═════ Text under study ═════

Distribution: SUSE 9.2 x86-64
Hardware Environment: Asus L5D
Problem Description: The box hangs solid while resuming from disk, after the
system image has been restored. Apparently, the hang occurs as a result of the
call to pci_write_config_word() with pmcsr = 0 in
drivers/pci/pci.c:pci_set_power_state(). In fact, the function
pci_write_config_word() completes successfully but the box hangs during
msleep() afterwards. It cartainly is related to the fact that ACPI PCI links
are not set before pci_set_power_state() is called.
Steps to reproduce: Suspend the box to disk and try to resume it. The problem
is 100% reproducible.
Created attachment 4812 [details]
Output of acpidmp on Asus L5D
Attached is the output of acpidmp (the 2.6.12-rc1-mm3 kernel) on the affected
Created attachment 4813 [details]
The path that needs to be reverted to fix the problem
Attached it the patch from the ACPI tree that needs to be reverted to fix the
The problem seems to be related to the chipset (NVidia NForce 3) and/or BIOS,
as I am not able to reproduce it on another AMD64-based box with the AMD-81x1
Oh well, could you please also attach the dmesg? I suspect we should disable
link device at suspend, but not very sure if it can help. But first I'd like
to know which mode (pic/apic) the box is.
I didn't see the issue on all boxes I tried, so it is quite possible a
Created attachment 4817 [details]
The box is in the PIC mode (sorry, I should have said this earlier), because
there are problems with IO-APIC on it.
The attached dmesg output is from the kernel with the patch reverted.

═════ Extracted data ═════

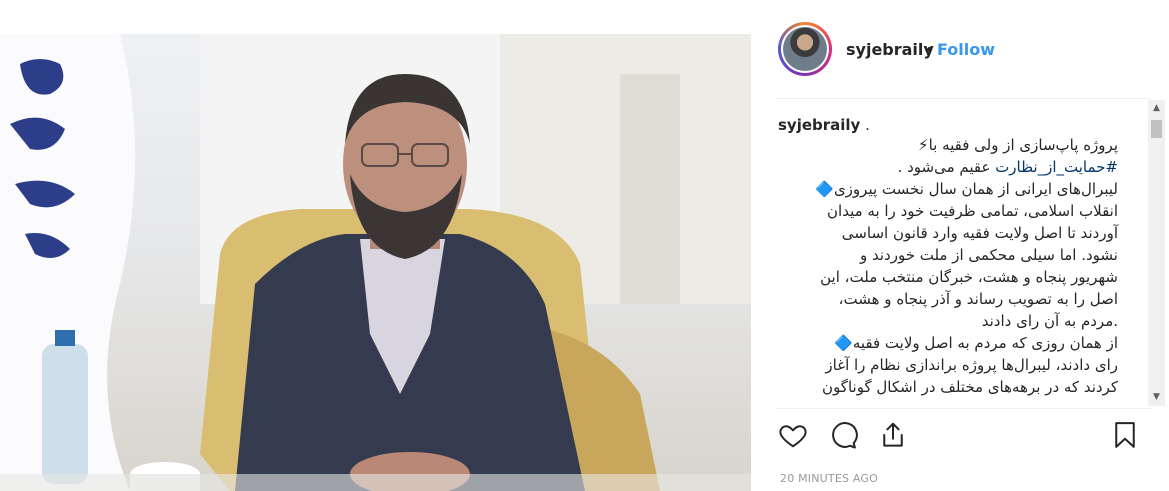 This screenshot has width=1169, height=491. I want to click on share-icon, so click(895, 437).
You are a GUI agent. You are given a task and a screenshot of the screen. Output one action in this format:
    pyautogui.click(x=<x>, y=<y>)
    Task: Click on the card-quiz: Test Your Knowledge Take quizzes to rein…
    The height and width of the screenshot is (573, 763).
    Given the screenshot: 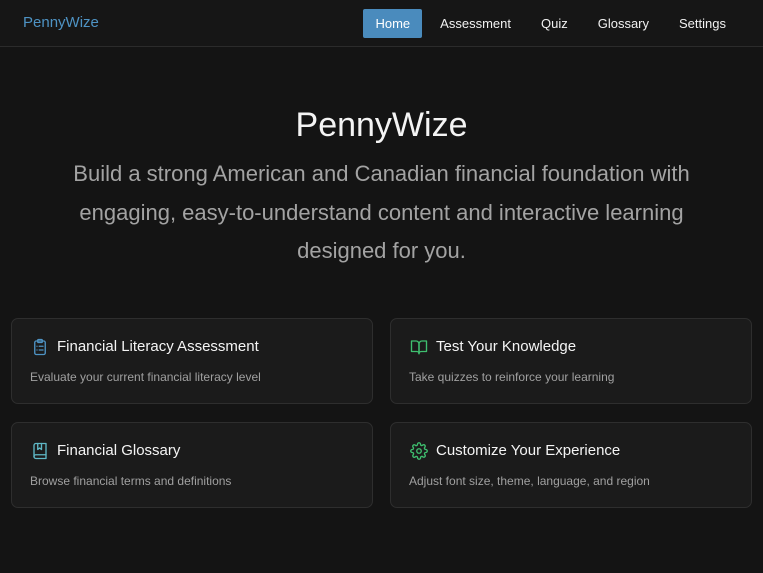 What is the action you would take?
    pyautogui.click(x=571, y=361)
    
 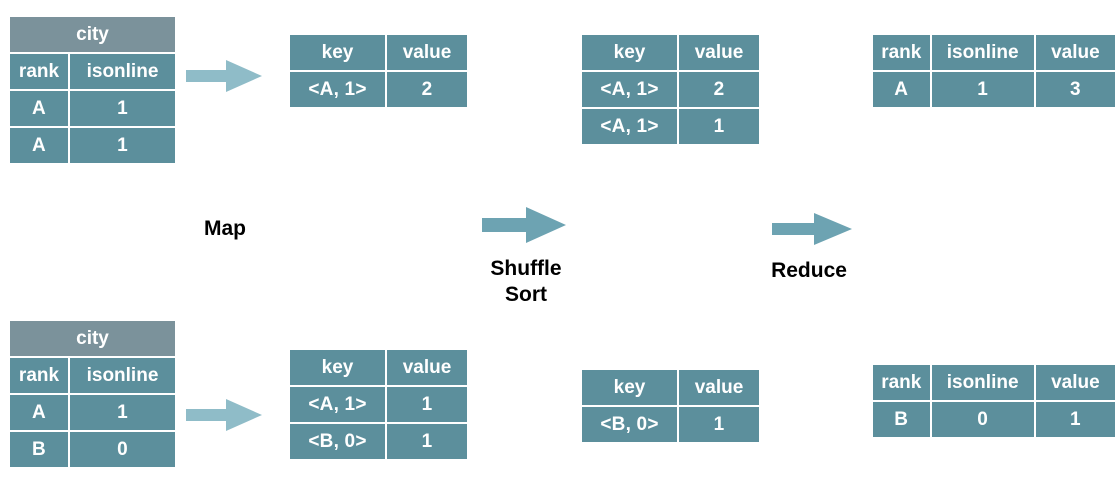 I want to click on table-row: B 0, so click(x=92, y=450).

═════

**What to work on:**
• a. List every attachment number that appears in the bug report.
• b. Echo the bug report word for word from "I didn't see" to "the patch reverted.".

**Task responses:**
• a. 4812, 4813, 4817

• b.
I didn't see the issue on all boxes I tried, so it is quite possible a
Created attachment 4817 [details]
The box is in the PIC mode (sorry, I should have said this earlier), because
there are problems with IO-APIC on it.
The attached dmesg output is from the kernel with the patch reverted.